= EXERCISE DETAILS =
The required output is the exact run of lines below that opens at the line with "538x560 pixels." and closes at the line with "1760x884 pixels.".

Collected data
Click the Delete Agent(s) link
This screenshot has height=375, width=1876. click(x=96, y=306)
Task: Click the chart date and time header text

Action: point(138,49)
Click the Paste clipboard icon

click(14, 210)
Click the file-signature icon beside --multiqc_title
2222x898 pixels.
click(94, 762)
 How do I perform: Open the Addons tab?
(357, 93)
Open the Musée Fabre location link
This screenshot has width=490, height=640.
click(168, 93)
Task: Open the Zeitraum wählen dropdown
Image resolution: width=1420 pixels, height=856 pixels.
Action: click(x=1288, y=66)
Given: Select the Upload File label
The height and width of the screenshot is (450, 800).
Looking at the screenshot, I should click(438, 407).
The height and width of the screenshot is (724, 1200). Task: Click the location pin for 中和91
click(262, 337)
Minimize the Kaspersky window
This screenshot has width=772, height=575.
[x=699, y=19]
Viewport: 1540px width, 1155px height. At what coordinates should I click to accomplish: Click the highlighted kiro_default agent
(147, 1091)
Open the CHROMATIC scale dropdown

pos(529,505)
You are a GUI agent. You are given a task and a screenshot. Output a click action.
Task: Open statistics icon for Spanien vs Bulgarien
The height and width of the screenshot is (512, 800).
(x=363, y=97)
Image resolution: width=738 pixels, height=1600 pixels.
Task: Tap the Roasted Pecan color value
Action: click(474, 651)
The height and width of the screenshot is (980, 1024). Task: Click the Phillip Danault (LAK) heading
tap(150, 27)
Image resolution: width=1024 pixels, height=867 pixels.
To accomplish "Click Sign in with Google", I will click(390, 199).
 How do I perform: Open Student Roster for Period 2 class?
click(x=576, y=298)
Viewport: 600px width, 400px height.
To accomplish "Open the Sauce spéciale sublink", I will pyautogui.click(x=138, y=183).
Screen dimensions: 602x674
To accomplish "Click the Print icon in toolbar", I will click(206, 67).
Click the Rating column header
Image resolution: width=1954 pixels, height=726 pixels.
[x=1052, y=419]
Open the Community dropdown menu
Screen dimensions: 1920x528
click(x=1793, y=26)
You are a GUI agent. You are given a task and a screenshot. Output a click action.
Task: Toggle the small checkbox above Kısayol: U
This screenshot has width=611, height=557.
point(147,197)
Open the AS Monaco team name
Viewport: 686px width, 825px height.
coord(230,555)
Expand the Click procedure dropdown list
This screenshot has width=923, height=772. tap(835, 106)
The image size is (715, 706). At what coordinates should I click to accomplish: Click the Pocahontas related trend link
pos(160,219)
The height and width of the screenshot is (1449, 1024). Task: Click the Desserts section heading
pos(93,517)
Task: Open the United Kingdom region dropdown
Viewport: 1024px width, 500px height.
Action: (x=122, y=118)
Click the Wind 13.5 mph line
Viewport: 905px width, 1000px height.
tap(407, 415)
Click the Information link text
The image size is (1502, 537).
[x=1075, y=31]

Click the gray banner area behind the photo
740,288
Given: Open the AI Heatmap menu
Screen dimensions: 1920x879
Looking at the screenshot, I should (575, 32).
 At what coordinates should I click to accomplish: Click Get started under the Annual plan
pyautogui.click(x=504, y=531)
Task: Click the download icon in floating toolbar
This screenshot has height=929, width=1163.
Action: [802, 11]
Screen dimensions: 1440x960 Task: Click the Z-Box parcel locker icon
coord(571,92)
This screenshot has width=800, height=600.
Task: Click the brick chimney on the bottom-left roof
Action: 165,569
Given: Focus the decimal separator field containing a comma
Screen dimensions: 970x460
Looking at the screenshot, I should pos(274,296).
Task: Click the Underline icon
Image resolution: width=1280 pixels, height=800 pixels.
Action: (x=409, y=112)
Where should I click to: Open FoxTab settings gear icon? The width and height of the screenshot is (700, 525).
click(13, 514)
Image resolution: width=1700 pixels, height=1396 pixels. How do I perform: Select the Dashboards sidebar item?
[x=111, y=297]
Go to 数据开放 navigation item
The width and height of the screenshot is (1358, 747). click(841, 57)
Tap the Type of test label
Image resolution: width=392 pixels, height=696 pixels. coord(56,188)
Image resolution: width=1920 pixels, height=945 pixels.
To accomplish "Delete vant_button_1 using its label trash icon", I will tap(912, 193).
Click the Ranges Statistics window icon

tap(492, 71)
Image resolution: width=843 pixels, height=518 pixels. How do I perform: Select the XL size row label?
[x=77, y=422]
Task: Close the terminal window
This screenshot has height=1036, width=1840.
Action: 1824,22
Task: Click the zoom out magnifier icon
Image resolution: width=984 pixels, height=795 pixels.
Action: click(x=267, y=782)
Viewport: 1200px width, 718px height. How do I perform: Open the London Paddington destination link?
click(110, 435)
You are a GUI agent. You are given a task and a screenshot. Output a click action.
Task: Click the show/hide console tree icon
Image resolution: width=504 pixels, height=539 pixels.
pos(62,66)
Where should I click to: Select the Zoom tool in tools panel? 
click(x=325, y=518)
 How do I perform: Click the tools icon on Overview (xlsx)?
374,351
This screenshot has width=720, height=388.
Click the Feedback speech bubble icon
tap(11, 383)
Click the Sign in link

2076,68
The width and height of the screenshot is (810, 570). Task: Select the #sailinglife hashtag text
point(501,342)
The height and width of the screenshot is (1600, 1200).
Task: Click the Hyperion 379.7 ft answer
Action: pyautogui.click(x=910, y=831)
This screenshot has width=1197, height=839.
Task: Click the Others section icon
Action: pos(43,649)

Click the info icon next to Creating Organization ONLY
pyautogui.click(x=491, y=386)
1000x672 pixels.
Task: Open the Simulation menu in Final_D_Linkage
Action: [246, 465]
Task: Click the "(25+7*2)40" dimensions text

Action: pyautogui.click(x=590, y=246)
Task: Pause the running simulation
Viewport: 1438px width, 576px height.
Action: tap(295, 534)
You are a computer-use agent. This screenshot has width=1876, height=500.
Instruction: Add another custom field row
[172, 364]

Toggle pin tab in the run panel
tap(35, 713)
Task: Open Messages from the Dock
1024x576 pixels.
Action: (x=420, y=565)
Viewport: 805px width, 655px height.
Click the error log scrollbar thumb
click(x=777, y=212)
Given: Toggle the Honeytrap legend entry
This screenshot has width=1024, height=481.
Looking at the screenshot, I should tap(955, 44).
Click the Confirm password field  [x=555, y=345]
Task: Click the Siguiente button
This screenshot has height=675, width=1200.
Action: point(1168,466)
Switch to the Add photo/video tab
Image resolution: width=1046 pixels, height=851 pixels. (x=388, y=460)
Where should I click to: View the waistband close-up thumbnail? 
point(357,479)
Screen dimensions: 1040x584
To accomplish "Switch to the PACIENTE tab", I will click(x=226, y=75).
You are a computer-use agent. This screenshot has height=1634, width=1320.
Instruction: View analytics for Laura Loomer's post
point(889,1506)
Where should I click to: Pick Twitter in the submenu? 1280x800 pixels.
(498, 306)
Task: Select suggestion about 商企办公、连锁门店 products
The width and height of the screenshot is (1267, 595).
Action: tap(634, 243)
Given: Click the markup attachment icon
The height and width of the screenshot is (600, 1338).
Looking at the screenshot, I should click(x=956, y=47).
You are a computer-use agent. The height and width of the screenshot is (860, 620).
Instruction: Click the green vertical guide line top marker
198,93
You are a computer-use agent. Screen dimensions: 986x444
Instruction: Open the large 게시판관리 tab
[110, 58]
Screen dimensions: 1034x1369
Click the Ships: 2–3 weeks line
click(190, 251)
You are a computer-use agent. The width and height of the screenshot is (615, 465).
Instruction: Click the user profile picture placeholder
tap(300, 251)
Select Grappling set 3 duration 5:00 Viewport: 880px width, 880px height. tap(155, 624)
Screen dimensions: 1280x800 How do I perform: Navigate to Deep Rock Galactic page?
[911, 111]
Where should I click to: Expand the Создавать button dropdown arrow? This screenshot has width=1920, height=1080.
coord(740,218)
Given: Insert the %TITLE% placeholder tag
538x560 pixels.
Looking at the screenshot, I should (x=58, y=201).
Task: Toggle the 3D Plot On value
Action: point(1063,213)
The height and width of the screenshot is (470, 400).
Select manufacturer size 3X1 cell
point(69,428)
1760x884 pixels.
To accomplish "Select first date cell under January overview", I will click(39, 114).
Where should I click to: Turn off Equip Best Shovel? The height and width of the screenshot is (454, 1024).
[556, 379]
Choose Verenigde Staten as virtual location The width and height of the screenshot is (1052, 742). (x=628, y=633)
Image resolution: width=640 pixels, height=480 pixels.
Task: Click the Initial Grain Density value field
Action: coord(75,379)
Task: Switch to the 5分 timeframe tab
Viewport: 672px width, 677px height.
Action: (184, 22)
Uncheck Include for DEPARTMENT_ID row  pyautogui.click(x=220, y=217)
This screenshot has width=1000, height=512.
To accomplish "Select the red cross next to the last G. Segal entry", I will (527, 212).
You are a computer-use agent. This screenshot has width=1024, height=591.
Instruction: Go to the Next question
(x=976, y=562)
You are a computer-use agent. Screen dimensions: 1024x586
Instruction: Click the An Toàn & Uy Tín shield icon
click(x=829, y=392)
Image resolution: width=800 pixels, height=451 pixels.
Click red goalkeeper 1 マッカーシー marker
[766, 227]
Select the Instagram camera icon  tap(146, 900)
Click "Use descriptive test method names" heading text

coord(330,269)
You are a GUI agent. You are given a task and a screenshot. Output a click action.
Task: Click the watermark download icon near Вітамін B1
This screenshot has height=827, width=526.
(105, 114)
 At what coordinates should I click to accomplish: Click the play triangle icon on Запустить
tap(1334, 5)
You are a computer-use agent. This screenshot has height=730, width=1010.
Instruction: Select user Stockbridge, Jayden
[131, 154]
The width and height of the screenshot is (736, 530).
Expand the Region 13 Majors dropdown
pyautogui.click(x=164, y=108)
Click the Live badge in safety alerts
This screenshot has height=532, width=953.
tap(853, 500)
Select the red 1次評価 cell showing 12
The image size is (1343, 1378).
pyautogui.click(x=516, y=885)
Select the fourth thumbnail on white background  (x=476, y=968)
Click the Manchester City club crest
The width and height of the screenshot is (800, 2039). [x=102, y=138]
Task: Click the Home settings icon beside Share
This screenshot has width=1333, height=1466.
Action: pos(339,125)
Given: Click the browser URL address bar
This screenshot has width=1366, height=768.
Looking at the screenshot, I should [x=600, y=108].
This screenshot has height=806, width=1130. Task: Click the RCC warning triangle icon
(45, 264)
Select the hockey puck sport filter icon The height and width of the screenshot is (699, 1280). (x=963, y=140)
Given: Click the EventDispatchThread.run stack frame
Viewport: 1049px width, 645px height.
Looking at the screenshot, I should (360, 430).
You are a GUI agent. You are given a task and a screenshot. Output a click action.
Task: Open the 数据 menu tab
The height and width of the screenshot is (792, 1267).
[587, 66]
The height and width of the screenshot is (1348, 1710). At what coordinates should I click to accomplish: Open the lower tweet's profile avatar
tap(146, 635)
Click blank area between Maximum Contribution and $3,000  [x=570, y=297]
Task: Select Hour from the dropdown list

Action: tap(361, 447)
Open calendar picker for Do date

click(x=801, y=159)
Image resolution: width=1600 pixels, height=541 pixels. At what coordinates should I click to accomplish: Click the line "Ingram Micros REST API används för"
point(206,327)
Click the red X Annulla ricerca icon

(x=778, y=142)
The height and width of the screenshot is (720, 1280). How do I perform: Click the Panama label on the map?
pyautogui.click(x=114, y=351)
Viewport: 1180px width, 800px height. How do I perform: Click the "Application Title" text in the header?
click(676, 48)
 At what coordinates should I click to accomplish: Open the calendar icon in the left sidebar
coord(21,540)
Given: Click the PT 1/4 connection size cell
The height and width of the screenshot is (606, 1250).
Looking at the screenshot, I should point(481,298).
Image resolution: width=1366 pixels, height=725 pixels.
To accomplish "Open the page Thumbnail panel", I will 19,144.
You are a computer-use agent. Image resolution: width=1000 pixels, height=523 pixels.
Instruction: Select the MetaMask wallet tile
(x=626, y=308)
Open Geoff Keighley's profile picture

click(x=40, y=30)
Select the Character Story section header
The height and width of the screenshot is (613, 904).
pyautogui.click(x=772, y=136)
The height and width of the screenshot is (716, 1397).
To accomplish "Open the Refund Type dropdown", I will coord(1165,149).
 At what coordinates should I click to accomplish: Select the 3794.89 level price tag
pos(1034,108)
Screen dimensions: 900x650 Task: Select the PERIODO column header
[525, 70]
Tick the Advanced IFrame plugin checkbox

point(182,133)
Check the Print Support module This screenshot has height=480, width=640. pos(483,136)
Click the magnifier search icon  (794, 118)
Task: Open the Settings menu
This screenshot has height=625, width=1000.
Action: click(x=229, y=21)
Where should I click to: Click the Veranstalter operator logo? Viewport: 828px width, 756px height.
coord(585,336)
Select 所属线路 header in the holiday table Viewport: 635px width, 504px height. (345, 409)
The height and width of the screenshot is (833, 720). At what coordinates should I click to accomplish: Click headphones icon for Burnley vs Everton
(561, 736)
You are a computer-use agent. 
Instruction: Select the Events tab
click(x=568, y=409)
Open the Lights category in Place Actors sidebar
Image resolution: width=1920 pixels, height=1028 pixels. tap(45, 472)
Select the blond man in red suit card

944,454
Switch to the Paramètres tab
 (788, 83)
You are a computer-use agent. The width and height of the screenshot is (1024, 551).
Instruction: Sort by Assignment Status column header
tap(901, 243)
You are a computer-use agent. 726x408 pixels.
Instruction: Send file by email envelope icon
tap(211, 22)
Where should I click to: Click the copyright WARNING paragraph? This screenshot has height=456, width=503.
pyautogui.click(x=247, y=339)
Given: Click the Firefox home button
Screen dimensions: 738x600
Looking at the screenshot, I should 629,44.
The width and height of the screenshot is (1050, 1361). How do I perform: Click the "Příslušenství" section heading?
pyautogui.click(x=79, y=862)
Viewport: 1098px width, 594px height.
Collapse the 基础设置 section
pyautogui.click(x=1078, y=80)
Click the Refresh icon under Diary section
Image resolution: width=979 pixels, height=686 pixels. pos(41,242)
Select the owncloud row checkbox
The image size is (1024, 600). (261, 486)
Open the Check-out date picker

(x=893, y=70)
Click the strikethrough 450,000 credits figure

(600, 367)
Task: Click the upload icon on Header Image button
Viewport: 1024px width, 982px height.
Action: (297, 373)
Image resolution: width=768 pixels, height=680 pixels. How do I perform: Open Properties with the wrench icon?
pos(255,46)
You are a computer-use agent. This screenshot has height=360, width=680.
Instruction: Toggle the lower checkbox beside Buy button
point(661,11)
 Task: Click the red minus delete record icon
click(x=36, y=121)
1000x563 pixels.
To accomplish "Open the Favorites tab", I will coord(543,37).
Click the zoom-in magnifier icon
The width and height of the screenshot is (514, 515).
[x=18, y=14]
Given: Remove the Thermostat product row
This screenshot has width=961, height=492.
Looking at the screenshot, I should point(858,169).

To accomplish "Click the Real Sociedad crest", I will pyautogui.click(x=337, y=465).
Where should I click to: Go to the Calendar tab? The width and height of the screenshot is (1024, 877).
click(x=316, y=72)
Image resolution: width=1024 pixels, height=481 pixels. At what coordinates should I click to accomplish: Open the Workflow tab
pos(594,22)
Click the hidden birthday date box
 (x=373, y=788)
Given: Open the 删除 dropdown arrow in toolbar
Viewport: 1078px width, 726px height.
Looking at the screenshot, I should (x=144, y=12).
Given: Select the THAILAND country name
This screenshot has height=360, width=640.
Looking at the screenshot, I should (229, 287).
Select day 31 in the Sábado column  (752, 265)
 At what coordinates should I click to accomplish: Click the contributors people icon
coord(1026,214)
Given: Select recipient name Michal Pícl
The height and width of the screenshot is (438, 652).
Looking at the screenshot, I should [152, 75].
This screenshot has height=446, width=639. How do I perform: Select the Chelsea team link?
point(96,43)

= OUTPUT FOR THIS EXERCISE =
538x560 pixels.
Looking at the screenshot, I should (x=58, y=201).
Task: Toggle the 3D Plot On value
Action: point(1063,213)
The height and width of the screenshot is (470, 400).
Select manufacturer size 3X1 cell
point(69,428)
1760x884 pixels.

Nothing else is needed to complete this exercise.